Toll Free Assessment
866-720-3784
Drug Rehab Treatment Centers

Vermont Treatment Centers

Residential short-term drug treatment in Vermont


There are a total of 6 drug treatment centers listed under the category Residential short-term drug treatment in vermont. If you have a facility that is part of the Residential short-term drug treatment category you can contact us to share it on our website. Additional information about these listings in Vermont is available by phoning our toll free rehab helpline at 866-720-3784.

Rehabilitation Categories


We have carefully sorted the 6 drug rehab centers in vermont. Filter your search for a treatment program or facility with specific categories. You may also find a resource using our addiction treatment search.
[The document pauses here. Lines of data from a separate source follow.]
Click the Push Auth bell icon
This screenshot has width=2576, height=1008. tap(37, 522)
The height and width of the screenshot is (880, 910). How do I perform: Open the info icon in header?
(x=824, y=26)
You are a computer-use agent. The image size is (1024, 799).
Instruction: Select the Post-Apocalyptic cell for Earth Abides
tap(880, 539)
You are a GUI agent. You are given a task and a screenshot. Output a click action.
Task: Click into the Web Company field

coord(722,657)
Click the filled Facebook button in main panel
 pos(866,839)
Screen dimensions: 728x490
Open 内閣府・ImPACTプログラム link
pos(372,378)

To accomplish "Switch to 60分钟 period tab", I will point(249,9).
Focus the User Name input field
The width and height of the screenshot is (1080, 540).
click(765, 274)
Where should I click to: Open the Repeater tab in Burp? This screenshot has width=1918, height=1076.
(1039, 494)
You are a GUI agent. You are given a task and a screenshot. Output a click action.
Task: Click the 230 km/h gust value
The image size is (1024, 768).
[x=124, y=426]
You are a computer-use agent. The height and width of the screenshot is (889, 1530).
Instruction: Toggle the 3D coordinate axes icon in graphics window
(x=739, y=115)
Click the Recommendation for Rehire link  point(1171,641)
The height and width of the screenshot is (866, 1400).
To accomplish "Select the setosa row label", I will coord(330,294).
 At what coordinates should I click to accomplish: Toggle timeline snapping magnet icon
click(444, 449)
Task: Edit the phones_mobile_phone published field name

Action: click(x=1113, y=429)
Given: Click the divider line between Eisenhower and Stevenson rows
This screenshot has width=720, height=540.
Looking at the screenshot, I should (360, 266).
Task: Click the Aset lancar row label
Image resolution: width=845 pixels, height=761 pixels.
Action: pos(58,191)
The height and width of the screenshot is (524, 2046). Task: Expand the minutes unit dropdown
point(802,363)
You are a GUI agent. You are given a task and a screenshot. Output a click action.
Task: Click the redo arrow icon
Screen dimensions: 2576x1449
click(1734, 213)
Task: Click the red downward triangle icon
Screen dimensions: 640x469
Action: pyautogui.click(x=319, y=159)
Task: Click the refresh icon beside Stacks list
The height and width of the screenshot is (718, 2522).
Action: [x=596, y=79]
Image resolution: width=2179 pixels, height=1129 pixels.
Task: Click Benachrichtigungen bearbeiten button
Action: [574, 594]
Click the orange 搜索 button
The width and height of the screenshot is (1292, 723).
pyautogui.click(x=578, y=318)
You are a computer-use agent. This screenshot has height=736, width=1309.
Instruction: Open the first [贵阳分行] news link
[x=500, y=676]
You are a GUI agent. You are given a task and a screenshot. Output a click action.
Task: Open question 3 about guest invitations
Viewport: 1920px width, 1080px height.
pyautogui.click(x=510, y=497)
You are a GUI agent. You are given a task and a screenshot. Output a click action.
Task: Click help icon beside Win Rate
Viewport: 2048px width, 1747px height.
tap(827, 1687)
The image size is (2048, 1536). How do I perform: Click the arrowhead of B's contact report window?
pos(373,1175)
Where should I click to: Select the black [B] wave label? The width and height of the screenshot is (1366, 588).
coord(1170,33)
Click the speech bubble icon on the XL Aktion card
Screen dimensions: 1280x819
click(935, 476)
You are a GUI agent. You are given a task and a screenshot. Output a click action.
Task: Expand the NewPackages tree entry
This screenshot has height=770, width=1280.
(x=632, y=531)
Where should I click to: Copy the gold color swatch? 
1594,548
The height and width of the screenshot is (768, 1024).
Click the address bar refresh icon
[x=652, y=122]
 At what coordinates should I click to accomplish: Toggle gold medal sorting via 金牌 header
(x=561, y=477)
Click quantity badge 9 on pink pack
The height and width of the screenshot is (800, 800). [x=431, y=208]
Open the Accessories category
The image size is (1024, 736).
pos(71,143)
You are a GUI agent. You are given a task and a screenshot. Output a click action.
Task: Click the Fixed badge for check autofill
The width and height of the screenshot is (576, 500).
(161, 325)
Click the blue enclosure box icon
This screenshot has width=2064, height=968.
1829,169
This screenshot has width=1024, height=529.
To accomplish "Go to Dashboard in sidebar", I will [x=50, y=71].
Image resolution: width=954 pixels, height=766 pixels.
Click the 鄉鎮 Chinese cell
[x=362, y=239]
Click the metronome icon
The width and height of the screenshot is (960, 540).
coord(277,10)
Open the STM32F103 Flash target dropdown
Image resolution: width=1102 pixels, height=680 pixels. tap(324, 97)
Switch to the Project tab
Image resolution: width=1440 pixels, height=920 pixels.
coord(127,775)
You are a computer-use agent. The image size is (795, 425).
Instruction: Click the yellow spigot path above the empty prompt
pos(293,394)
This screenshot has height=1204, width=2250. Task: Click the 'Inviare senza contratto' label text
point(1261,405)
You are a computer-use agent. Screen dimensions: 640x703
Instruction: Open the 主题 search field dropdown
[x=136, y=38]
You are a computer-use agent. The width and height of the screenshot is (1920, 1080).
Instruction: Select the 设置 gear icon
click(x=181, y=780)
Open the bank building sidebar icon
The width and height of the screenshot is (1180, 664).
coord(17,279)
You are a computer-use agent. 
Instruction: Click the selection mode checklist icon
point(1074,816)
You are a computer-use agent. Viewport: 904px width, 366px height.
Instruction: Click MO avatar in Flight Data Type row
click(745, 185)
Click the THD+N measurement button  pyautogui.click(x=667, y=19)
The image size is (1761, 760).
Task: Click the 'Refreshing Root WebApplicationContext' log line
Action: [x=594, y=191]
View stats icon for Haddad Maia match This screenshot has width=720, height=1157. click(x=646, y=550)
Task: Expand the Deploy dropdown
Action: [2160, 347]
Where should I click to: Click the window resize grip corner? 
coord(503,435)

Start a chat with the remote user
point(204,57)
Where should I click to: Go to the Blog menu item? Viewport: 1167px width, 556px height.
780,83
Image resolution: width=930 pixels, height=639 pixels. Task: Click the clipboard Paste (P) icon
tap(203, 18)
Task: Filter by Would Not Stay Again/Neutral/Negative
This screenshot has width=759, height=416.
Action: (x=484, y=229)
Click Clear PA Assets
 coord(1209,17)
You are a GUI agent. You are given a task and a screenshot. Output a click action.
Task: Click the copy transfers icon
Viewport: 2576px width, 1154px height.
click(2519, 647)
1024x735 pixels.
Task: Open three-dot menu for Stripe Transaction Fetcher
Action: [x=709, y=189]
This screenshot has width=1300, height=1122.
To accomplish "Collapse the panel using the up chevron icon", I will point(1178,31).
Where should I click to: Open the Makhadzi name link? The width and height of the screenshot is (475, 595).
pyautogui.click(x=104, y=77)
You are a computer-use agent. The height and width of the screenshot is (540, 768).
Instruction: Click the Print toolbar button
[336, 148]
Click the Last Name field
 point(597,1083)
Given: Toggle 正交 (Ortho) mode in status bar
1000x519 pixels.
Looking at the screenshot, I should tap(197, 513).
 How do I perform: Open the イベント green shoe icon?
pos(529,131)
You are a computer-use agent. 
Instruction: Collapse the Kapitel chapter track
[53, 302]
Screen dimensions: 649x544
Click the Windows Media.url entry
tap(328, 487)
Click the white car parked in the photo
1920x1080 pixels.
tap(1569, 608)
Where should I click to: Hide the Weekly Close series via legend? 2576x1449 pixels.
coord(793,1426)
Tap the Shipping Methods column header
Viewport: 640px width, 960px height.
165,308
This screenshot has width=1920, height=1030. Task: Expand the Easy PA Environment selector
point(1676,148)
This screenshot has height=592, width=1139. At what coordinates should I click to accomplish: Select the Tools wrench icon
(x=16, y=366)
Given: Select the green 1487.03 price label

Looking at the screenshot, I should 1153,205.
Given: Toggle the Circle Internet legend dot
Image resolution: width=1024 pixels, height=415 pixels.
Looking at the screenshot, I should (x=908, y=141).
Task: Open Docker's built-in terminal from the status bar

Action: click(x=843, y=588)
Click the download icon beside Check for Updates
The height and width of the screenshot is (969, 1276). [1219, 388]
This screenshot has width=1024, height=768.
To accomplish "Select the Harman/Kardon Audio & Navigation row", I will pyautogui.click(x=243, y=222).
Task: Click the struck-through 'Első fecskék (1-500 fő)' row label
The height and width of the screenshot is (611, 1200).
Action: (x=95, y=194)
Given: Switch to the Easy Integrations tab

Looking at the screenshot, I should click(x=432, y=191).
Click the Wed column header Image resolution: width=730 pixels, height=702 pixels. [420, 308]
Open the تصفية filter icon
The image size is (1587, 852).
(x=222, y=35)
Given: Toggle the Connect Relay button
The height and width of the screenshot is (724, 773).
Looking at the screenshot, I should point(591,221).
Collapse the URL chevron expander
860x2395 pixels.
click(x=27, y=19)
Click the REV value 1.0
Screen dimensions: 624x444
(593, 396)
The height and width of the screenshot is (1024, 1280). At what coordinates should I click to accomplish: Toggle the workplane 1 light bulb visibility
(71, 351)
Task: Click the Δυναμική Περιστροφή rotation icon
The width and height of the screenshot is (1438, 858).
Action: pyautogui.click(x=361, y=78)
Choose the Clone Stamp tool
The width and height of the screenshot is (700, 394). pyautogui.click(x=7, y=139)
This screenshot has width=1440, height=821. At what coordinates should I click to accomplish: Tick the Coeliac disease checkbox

For additional information on vermont drug rehab please phone our toll free helpline.

Drug Facts


  • Deaths from Alcohol poisoning are most common among the ages 35-64.
  • 30,000 people may depend on over the counter drugs containing codeine, with middle-aged women most at risk, showing that "addiction to over-the-counter painkillers is becoming a serious problem.
  • High doses of Ritalin lead to similar symptoms such as other stimulant abuse, including tremors and muscle twitching, paranoia, and a sensation of bugs or worms crawling under the skin.
  • In 2012, nearly 2.5 million individuals abused prescription drugs for the first time.
  • People who inject drugs such as heroin are at high risk of contracting the HIV and hepatitis C (HCV) virus.
  • Methamphetamine increases the amount of the neurotransmitter dopamine, leading to high levels of that chemical in the brain.
  • 7.6% of teens use the prescription drug Aderall.
  • Prescription painkillers are powerful drugs that interfere with the nervous system's transmission of the nerve signals we perceive as pain.
  • The United Nations Office on Drugs and Crime estimated the worldwide production of amphetamine-type stimulants, which includes methamphetamine, at nearly 500 metric tons a year, with 24.7 million abusers.
  • Ritalin is the common name for methylphenidate, classified by the Drug Enforcement Administration as a Schedule II narcoticthe same classification as cocaine, morphine and amphetamines.
  • 4.4 million teenagers (aged 12 to 17) in the US admitted to taking prescription painkillers, and 2.3 million took a prescription stimulant such as Ritalin.
  • One in five teens (20%) who have abused prescription drugs did so before the age of 14.2
  • The most commonly abused prescription drugs are pain medications, sleeping pills, anti-anxiety medications and stimulants (used to treat attention deficit/hyperactivity disorders).1
  • Many smokers say they have trouble cutting down on the amount of cigarettes they smoke. This is a sign of addiction.
  • 1 in 5 adolescents have admitted to using tranquilizers for nonmedical purposes.
  • The high potency of fentanyl greatly increases risk of overdose.
  • Heroin is usually injected into a vein, but it's also smoked ('chasing the dragon'), and added to cigarettes and cannabis. The effects are usually felt straightaway. Sometimes heroin is snorted the effects take around 10 to 15 minutes to feel if it's used in this way.
  • Crack users may experience severe respiratory problems, including coughing, shortness of breath, lung damage and bleeding.
  • Drug abuse and addiction changes your brain chemistry. The longer you use your drug of choice, the more damage is done and the harder it is to go back to 'normal' during drug rehab.
  • Authority receive over 10,500 reports of clonazepam abuse every year, and the rate is increasing.